The 1937 air war between China and Japan saw the final from World War I open-cockpit planes (used by the Japanese in 1933), in which armament was hand-controlled, to the closed cockpit, featuring automatic armaments, of World War II aircraft.
The final rehearsal for World War II was the Japanese invasion of China in 1937. During the 1930s the attitude of the United States toward Japan was ambiguous. On the one hand, the State Department liked having an irritant to Russia on its eastern border, and the Japanese were certainly that, seizing Manchuria in 1931. On the other hand, the United States supported the government of Chiang Kai-shek in China and supplied him with (meaning, sold him) Curtiss Hawk fighter aircraft to defend his country against Japan.
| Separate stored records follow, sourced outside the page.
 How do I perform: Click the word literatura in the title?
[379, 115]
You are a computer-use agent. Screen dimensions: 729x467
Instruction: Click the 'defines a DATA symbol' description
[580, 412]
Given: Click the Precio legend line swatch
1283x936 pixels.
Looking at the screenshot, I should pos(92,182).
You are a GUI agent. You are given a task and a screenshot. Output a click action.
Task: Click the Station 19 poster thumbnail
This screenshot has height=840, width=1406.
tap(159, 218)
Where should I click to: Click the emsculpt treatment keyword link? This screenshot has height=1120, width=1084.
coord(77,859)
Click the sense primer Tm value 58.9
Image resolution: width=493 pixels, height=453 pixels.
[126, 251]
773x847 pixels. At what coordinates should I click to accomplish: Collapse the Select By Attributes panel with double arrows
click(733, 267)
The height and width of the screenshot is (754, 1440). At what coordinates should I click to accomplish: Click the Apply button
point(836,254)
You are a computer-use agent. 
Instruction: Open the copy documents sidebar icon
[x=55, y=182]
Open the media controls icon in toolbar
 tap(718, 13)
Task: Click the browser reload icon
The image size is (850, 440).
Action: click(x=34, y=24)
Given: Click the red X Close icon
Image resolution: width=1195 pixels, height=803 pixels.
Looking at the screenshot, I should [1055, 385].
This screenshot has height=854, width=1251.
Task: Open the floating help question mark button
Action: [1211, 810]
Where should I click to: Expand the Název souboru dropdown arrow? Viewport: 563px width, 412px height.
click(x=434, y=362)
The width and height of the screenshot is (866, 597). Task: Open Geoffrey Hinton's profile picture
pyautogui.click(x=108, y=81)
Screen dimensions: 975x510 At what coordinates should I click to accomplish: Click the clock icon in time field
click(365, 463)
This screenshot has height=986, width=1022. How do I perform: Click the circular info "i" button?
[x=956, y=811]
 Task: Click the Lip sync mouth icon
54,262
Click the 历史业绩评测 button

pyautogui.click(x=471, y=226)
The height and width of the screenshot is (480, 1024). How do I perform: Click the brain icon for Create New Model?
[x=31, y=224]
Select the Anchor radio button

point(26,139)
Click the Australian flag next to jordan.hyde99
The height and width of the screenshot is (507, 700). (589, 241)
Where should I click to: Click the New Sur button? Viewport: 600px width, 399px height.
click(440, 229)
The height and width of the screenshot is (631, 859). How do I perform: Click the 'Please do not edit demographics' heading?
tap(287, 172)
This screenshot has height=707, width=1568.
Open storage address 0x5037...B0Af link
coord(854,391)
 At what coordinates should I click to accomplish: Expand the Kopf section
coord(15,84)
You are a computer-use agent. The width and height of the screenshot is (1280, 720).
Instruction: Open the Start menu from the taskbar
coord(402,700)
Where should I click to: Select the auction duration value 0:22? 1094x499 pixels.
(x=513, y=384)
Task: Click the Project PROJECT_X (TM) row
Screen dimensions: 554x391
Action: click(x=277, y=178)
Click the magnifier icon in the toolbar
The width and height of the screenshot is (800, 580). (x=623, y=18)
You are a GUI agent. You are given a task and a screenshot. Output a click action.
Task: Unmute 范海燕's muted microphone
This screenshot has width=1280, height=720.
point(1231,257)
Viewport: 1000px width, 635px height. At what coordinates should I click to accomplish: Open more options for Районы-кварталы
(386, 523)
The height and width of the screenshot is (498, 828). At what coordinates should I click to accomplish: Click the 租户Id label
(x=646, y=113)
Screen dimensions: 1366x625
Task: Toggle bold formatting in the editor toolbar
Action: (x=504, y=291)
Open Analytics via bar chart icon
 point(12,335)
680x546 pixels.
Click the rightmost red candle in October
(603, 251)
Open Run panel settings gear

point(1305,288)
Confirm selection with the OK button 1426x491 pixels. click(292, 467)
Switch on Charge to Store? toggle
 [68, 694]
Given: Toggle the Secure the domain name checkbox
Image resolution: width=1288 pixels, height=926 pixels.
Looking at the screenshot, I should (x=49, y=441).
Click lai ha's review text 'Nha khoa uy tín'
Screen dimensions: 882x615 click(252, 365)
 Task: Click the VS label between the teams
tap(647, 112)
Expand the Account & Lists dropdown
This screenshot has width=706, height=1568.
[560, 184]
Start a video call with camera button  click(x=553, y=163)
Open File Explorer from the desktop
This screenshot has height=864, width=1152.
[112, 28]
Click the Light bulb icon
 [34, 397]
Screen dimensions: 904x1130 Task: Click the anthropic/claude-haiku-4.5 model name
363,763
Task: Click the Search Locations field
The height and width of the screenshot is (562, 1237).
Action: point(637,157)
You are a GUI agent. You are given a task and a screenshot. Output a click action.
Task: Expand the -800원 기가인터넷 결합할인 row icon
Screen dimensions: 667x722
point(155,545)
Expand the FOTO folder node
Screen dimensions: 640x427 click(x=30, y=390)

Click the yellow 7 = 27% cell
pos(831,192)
There was little doubt that when Japan invaded China in 1937, it was using aircraft that were designed by Jiro Horikoshi, who had been taught his craft at the Curtiss-Wright plant and who was the principal designer for Mitsubishi. In its invasion of China, the Japanese used the Mitsubishi 96, an aircraft designed to be launched from an aircraft carrier. This was deemed unnecessary for invading China and indicated larger goals for the Japanese. When fighting broke out with Russia, the Russians brought in their best fighter, the Polikarpov 146, teaching the Japanese that they were going to have to continue fighter development if they were ever to fight an air war with the Soviet Union.
Mitsubishi 96
The hostilities were   ended in June 1940 with the signing of the Russo-Japanese Pact. The Japanese saw from early in the 1930s that its main rival in the Pacific was not China or Russia, but the United States. For fourteen years prior to the out- break of war in the Pacific, the single question on the final examination in the Japanese aeronautical military academy was how one would plan an aerial attack on the US Naval Base at Pearl Harbour.